Complete cases Cycle 1 & Cycle 2

5.45 +/- 4.11

(n=358)

11.5%

(41/358)

5.09 +/- 3.93

(n=358)

10.3%

(37/358)

All Cases

5.39 +/- 4.16

(n=815)

11.2 %

(91/815)

5.06 +/- 3.82

(n=803)

10.0%

(80/803)

 

As mentioned in the previous comment, the incidence of EDS is previously presented in “Chandima P. Karunanayake, James A. Dosman, Sylvia Abonyi, Joshua Lawson, Donna Rennie, Shelley Kirychuk, Mark Fenton, Vivian Ramsden, Jeremy Seeseequasis, Punam Pahwa and The First Nations Lung Health Project Research Team. Incidence of daytime sleepiness and associated factors in two First Nations communities in Saskatchewan, Canada. Clocks & Sleep 2018; 1, 13–25. doi:10.3390/clockssleep1010003”. Therefore, I have included a statement with the reference.

 

Sleep duration as sleep habit is at very least to have data in this kind of study, so this is another main limitation in case of no data set. 

Response:

Thanks for the comment. I have included unavailability of sleep duration data as another major limitation.

Round 2

Reviewer 2 Report

The title and objective of this study were revised. I think this change is appropriate.

There is one minor issue.

Please check the first sentence out. Was prevalence decreased or increased over four year period?
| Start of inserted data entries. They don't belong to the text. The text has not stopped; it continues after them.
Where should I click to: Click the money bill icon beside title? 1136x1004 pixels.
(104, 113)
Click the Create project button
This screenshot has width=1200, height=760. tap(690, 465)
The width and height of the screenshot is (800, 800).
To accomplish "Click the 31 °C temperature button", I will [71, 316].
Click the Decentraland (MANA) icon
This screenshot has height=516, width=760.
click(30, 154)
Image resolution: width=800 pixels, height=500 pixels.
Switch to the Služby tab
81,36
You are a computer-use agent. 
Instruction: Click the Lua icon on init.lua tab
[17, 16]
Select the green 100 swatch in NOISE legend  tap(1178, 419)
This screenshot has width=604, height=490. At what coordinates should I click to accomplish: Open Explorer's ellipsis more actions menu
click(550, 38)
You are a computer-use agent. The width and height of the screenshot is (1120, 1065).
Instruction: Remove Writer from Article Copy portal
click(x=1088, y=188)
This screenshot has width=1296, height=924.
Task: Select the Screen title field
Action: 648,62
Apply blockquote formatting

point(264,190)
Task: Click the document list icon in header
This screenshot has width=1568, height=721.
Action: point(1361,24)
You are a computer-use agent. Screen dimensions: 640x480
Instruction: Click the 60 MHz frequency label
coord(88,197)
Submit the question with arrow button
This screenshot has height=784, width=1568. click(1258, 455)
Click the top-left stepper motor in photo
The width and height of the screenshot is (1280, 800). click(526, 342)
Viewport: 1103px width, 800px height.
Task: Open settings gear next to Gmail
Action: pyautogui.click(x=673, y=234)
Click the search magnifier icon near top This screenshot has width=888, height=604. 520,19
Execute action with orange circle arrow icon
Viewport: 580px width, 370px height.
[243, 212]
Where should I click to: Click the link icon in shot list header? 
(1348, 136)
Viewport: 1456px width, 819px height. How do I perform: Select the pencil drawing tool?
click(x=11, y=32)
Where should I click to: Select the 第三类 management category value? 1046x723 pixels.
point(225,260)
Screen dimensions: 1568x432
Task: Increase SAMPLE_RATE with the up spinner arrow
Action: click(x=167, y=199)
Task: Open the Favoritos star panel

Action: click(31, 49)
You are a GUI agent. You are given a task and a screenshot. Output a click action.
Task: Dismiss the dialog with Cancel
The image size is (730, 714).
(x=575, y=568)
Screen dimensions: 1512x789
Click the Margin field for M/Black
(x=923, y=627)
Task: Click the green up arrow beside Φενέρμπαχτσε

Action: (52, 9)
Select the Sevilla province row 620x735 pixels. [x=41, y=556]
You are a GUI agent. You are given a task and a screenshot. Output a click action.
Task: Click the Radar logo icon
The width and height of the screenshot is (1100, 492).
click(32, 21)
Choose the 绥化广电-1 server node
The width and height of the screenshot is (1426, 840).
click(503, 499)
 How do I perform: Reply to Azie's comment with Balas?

“We observed that prevalence was increased over four-year period. Based on the predicted model longitudinal changes in the prevalence of EDS was calculated on 358 individuals who participated in both cycles. The longitudinal change in the prevalence of EDS was -0.11%; that is prevalence was decreased by 0.11%.”

Author Response

Comments and Suggestions for Authors

The title and objective of this study were revised. I think this change is appropriate.

Response: Thank you.

There is one minor issue.

Please check the first sentence out. Was prevalence decreased or increased over four year period?

“We observed that prevalence was increased over four-year period. Based on the predicted model longitudinal changes in the prevalence of EDS was calculated on 358 individuals who participated in both cycles. The longitudinal change in the prevalence of EDS was -0.11%; that is prevalence was decreased by 0.11%.”

Response: Thanks for noticing the mistake. The prevalence was decreased over four year period. Sentence was corrected as follows:

“We observed that prevalence was decreased over four-year period.”